Variability In World Cup Ski Racers
[Note: This article first appeared here.]
Kris Freeman recently commented on his FasterSkier.com blog, “I am a serious contender for the most volatile and inconsistent skier on the world cup”, in reference to his disappointing races at the Vancouver Olympics.
Every cross-country ski racer knows that you can’t always race at your best, all the time. Some days you just feel better than others. Often there’s an obvious reason (sickness, fatigue, overtraining etc.) but sometimes not. Racers work very hard to condition their bodies to perform at very high levels, repeatedly, throughout a season. However, it is inevitable that there are some differences from race to race.
These observation lead naturally to a topic that’s not very “sexy”, but it’s what stats geeks think about all the time: variation. Let’s look at some data regarding variability in ski racing and see what we can learn.
Here are the FIS points for individual distance races in the ’03-’04 season for Andrei Golovko and the ’93-’94 season for Jari Raesaenen. Golovko was all over the place and Raesaenen was quite consistent.
Calculating a standard deviation (SD) of the FIS points is one way to quantify variability. In my example above, Raesaenen had a SD of 7.1 while Golovko’s was 23.6. Clearly I’ve picked some extreme examples here, so we might ask some follow-up questions: How much variation is normal? Are some racers unusually consistent? Are some racers unusually inconsistent?
Let’s look at these questions using data from the distance events at major international ski races: World Cups (WC), Olympics (OWG) and World Championships (WSC). Here’s a more precise description of what I did and why. If you don’t care for technical details, feel free to skip the rest of this paragraph. For each athlete, I looked for seasons where they had received FIS points of less than 150 in at least nine WC, OWG or WSC races. Why less than 150 FIS points and at least nine races? First, there are some athletes with enormously high FIS point races. These results are going to seriously cloud the issue. (Trivia: care to bet what the highest FIS point score in my database is?) Second, some athletes may only race in 1-2 of these events in a season. That will make a racer look very, very consistent! So I’m trying to weed out things like this that will cloud the data. As it is, nine is small number of points to use for a SD.
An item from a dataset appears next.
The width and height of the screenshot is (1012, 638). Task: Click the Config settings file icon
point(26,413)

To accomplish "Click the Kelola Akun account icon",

In other words, for each athlete we find seasons where they had at least 9 WC, OWG or WSC races with less than 150 FIS points and then calculate the SD of these results. That’s one data point. Repeat for each athlete and we end up with several hundred SDs.
What do we get? The average standard deviation is 17.7 FIS points for men and 18.9 FIS points for women. Now, what the heck does this mean? Suppose, through a stunning and miraculous chain of events, I ended up on the World Cup circuit and an average race for me yields ~50 FIS points. If my SD is a “typical” 17.7, I would expect most of my races to fall between ~14 and ~86 FIS points, i.e. two SDs below and two SDs above my average 50 point race. Anything outside of that range would be fairly unusual.
So a SD of around 18-19 is typical, but just how typical is it? To answer this we’ll consider the following two histograms of all the SDs for men and women respectively:
These histograms give us a sense of the variation in variability. Confused? That’s ok, here’s the deal. We started out looking at how variable a single athlete’s results are over the course of a season, which we’ll call “within-athlete variation”. The histograms are plots of several hundred examples of within-athlete variation. This gives us a rough sense of just how variable this within-athlete variation might be and helps us to see how typical or unusual different levels of within-athlete variability are. For example, an unusually small amount of variation might correspond to a SD of less than 10, while an unusually large amount of variation might correspond to a SD of at least 28-30.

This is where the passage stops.